Blogging Service is Cut Off From the Internet: Weaknesses in Content Access are Illuminated

July 28, 2010 ,

The blogging service Blogetery was recently cut off from the Internet by its web hosting service.  As a result, blog creators and readers lost access to an estimated 73,000 blogs.  Why Blogetery was cut off from the Internet is not clear.  The New York Times' Bits Blog originally reported that the cut off resulted from an FBI request, made after the FBI discovered links to Al Qaeda bomb-making instructions on one of the blogs on the Blogetery service.  The web host, BurstNet, said that the FBI had been in contact, but that the cut off was a result of terms of service (TOS) violations.  Regardless of why BurstNet decided to cut off Blogetery, the cut off illuminates weaknesses in the path between content creation and content publication and dangers in the way internet content is policed.
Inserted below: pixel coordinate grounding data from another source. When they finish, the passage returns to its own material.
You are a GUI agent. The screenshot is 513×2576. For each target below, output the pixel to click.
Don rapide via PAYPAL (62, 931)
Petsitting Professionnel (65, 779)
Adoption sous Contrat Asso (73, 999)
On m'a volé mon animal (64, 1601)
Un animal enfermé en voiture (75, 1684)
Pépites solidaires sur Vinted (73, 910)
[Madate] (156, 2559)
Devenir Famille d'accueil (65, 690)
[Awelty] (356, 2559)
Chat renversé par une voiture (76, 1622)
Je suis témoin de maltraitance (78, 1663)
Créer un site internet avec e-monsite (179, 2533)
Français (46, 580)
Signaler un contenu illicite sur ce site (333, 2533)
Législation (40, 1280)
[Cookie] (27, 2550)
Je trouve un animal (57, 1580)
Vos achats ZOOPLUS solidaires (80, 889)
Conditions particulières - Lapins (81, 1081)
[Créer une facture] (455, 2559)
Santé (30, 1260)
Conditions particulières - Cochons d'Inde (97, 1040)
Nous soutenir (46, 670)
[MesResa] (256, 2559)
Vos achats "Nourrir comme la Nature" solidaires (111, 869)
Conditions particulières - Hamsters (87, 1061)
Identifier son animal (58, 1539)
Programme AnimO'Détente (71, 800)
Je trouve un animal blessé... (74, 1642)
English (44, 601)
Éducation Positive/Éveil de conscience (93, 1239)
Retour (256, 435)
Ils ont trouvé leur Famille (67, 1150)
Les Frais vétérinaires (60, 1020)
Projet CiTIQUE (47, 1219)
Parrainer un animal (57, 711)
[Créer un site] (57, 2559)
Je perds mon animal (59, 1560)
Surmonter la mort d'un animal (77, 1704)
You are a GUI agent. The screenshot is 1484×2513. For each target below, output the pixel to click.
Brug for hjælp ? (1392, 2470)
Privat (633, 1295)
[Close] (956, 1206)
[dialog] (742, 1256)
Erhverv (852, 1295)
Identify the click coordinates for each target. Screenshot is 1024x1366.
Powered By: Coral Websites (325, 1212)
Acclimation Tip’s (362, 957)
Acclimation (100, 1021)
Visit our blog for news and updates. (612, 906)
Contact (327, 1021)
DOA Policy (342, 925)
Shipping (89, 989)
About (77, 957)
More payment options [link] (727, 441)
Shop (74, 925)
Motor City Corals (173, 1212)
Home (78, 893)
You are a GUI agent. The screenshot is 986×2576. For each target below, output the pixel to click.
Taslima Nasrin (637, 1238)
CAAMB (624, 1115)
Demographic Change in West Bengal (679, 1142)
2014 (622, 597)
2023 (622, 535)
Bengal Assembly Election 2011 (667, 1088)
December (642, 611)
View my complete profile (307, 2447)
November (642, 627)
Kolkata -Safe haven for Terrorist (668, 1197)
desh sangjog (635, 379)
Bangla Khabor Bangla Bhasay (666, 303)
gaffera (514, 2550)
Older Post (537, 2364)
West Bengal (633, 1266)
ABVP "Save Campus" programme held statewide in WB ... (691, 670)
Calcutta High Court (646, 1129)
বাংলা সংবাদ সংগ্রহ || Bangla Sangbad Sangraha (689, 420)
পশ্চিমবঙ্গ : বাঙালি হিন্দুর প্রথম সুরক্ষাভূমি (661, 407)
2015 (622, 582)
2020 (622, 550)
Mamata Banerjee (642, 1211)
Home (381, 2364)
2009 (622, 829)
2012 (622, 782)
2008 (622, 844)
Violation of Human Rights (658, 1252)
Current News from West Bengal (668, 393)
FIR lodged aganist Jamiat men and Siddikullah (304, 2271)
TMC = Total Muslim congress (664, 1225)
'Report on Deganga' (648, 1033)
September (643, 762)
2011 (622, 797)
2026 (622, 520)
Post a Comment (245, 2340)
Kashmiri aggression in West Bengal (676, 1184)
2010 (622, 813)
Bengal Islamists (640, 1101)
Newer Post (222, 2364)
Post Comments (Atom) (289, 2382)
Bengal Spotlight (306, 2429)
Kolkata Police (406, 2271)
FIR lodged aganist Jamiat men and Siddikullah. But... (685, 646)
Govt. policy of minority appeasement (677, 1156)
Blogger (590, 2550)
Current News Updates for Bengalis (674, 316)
The path between content creation and content access can appear to move along one path, like a waterfall: have an idea, write it down, post it to your blog which is on a blogging service, which is hosted by a web hosting company and voila, content is accessible on the Internet!  A waterfall has a source and a destination, but the points in between aren’t important in and of themselves.  A more accurate picture of the process would resemble a tree, with many posts per blog, many blogs per blogging service and many services per web host, like the branches and leaves on a tree.  When one decides to create content, the conception of the structure may not be important, but when content is taken down, the structure is incredibly important. 

A waterfall conception of the route between an offending link and a web host obscures the importance of choosing a cut off point with care.  A waterfall can be cut off at the top of the fall, just above the pool or anywhere in between, without changing the effect of the cut off.  The Internet, as the Blogetery cut off illustrates, does not work like that, cutting off the entirety of Blogetery cut off access to thousands of innocuous blogs to get at a few posts.

As we increase our reliance on the Internet to provide content, to act as an archive of old content and to provide access to controversial content we have to be aware of the links in the chain between creation and publication of content and which links might be weak.  If not, next time the content that is removed may be less along the lines of bomb-making instructions and may be more along the lines of the Pentagon Papers.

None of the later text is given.